On 21 June 2018, a study (NCT01954979) was published in Blood assessing the safety, efficacy, and immune effects of abatacept, a recombinant soluble fusion protein inhibiting T cell activation via blockade of co-stimulation, for the treatment of steroid-refractory chronic graft-versus-host disease (SR-cGvHD).1 The paper was published by Myrna R. Nahas from Beth Israel Deaconess Medical Center, Section of Hematological Malignancies and Bone Marrow Transplantation, Harvard Medical School, Boston, MA, USA, and colleagues.

Sixteen heavily pre-treated patients (median age = 54 years; range 24–72) with SR-cGvHD were enrolled between April 2014 and October 2015 in this phase I dose-escalation study, which followed a 3+3 design with two escalating doses of abatacept to determine the maximum tolerated dose: 3 mg/kg (n = 3) and 10 mg/kg (n = 3). An additional expansion cohort was treated at a dose of 10 mg/kg (n = 10).
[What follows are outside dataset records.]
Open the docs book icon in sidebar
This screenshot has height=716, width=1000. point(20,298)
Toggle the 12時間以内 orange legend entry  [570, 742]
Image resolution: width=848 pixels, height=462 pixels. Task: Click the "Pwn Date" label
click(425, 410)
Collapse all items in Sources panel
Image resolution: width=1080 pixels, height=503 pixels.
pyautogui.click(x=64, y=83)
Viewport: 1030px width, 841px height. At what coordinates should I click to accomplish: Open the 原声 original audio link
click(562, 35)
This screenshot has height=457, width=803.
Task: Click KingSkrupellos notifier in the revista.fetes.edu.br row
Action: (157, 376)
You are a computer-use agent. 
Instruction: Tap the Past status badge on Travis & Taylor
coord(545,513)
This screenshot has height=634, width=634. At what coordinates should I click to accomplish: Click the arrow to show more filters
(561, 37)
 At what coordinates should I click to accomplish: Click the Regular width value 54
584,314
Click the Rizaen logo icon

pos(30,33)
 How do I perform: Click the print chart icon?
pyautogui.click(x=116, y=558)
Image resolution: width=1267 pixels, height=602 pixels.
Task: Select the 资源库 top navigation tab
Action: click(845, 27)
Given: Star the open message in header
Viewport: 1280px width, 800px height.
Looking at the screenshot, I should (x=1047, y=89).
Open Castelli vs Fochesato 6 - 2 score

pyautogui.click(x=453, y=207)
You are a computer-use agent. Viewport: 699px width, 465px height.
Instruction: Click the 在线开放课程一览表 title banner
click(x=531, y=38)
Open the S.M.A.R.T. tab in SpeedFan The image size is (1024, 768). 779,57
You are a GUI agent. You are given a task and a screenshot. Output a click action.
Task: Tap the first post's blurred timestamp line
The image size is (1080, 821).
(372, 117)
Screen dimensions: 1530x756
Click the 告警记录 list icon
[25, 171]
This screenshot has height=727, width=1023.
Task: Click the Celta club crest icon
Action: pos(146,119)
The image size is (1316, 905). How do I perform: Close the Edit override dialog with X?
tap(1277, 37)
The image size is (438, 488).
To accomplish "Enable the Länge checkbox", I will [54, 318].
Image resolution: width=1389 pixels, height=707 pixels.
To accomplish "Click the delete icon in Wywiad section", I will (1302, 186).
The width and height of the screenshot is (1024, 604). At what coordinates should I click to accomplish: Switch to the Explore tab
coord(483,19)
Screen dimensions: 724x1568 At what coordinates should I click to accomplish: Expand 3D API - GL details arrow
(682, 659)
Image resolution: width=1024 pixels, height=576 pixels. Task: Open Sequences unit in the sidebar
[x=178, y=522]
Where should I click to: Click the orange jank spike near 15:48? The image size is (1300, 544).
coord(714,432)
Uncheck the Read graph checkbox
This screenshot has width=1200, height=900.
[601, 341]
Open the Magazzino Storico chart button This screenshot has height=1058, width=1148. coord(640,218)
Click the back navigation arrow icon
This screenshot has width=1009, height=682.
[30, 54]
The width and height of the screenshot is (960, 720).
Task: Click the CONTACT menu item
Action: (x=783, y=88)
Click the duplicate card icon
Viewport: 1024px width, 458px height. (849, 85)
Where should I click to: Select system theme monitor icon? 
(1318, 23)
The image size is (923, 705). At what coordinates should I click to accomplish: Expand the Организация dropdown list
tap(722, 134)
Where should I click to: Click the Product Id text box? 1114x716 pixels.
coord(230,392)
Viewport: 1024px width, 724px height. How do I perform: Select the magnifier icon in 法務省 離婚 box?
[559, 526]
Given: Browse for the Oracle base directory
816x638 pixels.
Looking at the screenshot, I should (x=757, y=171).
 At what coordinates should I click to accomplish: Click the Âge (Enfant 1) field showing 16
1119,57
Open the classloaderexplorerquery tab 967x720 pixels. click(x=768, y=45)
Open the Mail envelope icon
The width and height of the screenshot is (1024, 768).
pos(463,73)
The most commonly affected organ systems were skin (94%), joints (81%), mouth (75%), and eyes (75%).

Key findings:

  • Safety
    • Most common serious grade 3–4 adverse events were pulmonary infections at both dose levels
    • No dose-limiting toxicities were observed
  • Efficacy
    • Clinical partial response: 44%
    • Complete resolution of grade 2 pulmonary cGvHD was observed in one patient
    • Reduction in prednisone usage in clinical responders: 51.3%
  • Immunomodulatory effects in responders
    • Increased PD-1 expression on circulating CD4 T cells, P = 0.009
    • Increased PD-1 expression on circulating CD8 T cells, P = 0.007
    • No significant difference was found in Th1 (IFNγ) or Th2 (IL-10) cytokine secretion

The authors concluded that abatacept was well-tolerated “with pulmonary infections being the only grade 3 or 4 possibly related adverse events observed in this phase I study.” Furthermore, no dose-limiting toxicities were observed. The authors added that abatacept showed a clinical response in 44% of patients as well as it was able to reduce prednisone usage by 51.3%. Based on this data, a phase II study is ongoing.

  1. Nahas MR. et al. Phase I clinical trial evaluating abatacept in patients with steroid-refractory chronic graft-versus-host disease. Blood. 2018 March 16. DOI: 10.1182/blood-2017-05-780239.